From an article I read a while back that I thought was quite interesting. Now I don't believe the claims made by the 'prosperity gospel' about what this would imply about Jesus and Christianity, but the question about whither or not Jesus was rich, I do find interesting.
When I first heard them state this claim I thought it was preposterous, but the proponents make a half decent case in terms of using familiar things from the Bible and providing examples from biblical passages to back up there claims, while interpreting these passages in a context that I had never really thought about before:
“Mary and Joseph took a Cadillac to get to Bethlehem because the finest transportation of their day was a donkey,” says Anderson. “Poor people ate their donkey. Only the wealthy used it as transportation.”
…The proof [of Jesus' wealth], he says, is scattered throughout the New Testament. One example: The 12th chapter of the Gospel of John says that Jesus had a treasurer, or a “keeper of the money bag.”
“The last time I checked, poor people don’t have treasurers to take care their money,” says [Rev. Tom] Brown, author of “Devil, Demons and Spiritual Warfare.”…Brown says Jesus’ own words prove that he wasn’t poor.

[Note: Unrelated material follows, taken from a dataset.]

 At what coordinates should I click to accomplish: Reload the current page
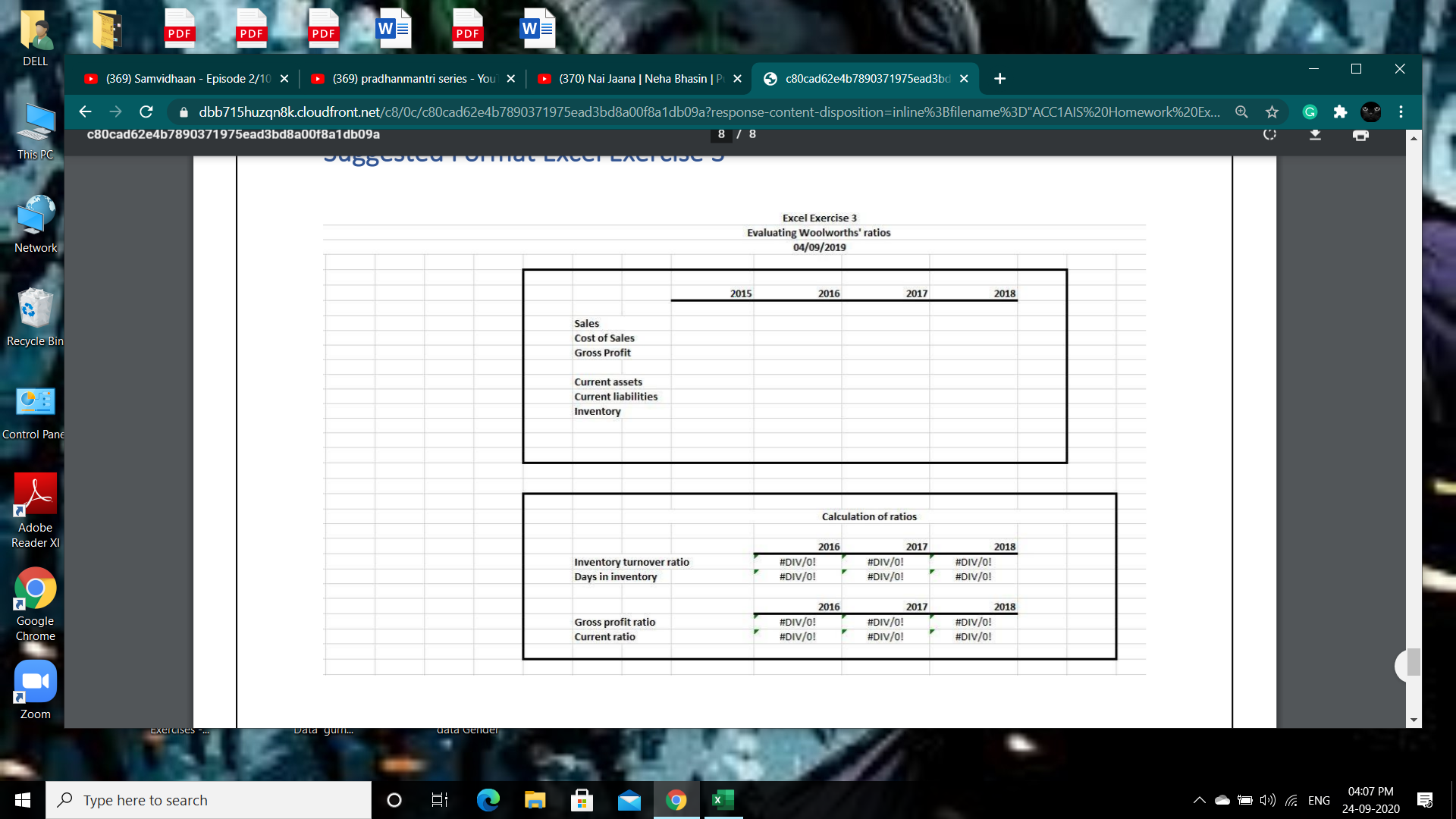(146, 111)
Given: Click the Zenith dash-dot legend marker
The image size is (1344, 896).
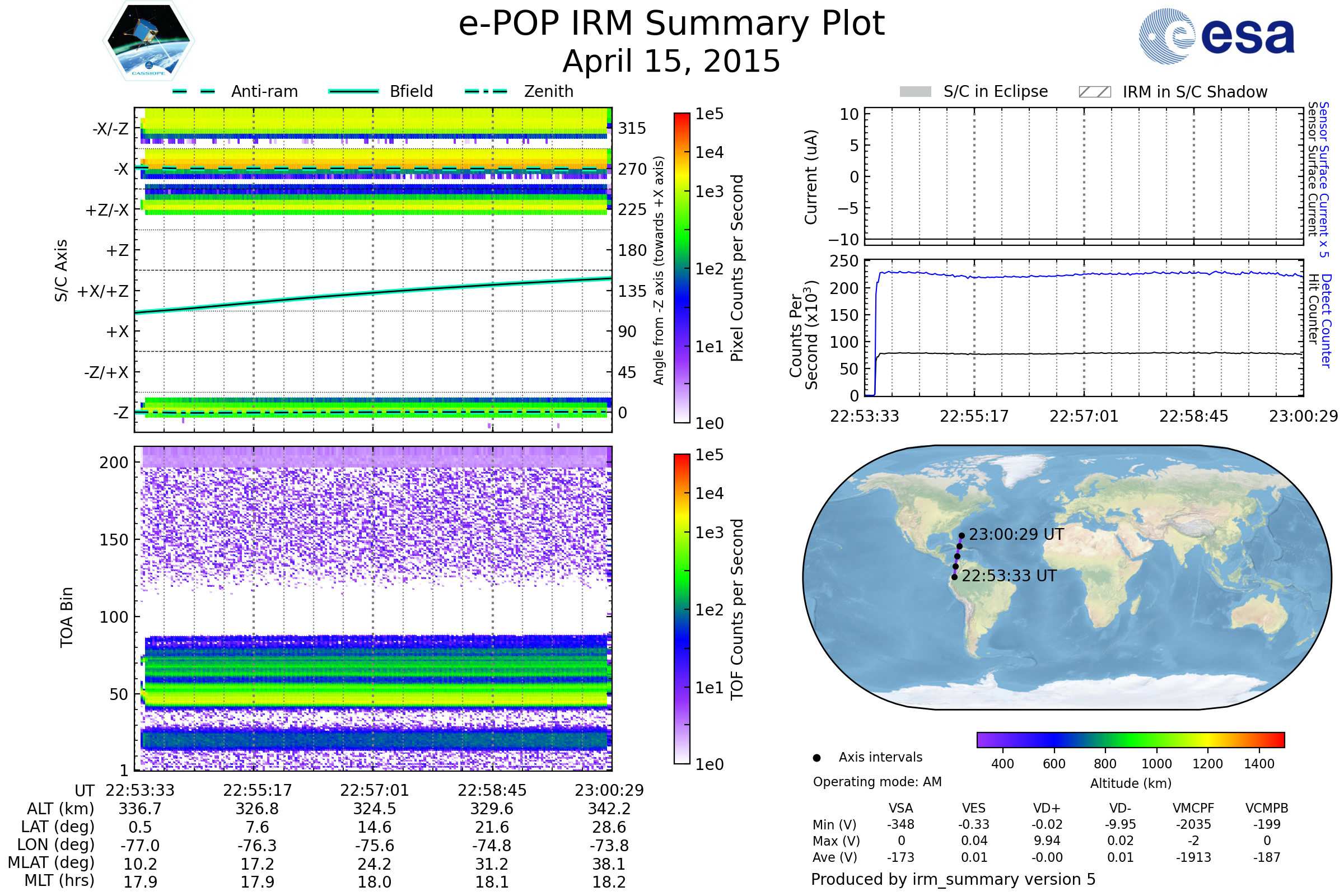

“Jesus said you will always have the poor, but you will not always have me,” Brown says. “Jesus did not affirm himself as being part of the poor class…
Jesus’ wealth is evident even in the Gospel accounts of his execution, some pastors say.
The New Testament reports that Roman soldiers gambled for Jesus’ clothing while he hung on the cross. They wouldn’t gamble for Jesus’ clothing unless it was expensive, Anderson says.
“I don’t know anybody — even Pamela Anderson — that would have people gambling for his underwear,” Anderson says. “That was some fine stuff he wore.”
After reading this though, I later found this passage on a blog by Gary North refuting it to a degree:
Jesus’ family was poor. We know this because of the law of the offerings governing the firstborn son (Ex. 13:13). A lamb had to be sacrificed — expensive. A poor family could substitute two turdledoves (Lev. 5:7, 11). Jesus’ family offered turtledoves (Luke 2:24).
The treasurer — Judas Iscariat — held the money for the disciples. He stole the money (John 12:6). It was not Jesus’ money.
Jesus had no home or resting place (Matthew 8:20).
The coat was nothing special. It was more useful than four pieces of cloth divided four ways (John 19:23-24).
I think it is safe to say that Jesus clearly would not have been considered rich according to the standards of his time, since rich would be basically the elites who owned significant sways of land and Jesus clearly didn't, but the issue is slighlty muddled by the fact that (as I've seen one scholar mention) there was nothing that would be like the middle class in the sense that we have one today. Jesus did have some financial resources so it would not be right to say that he was destitute poor either. Hence Jesus could easily mix with both the poor and the rich and not seem entirely out of place among either.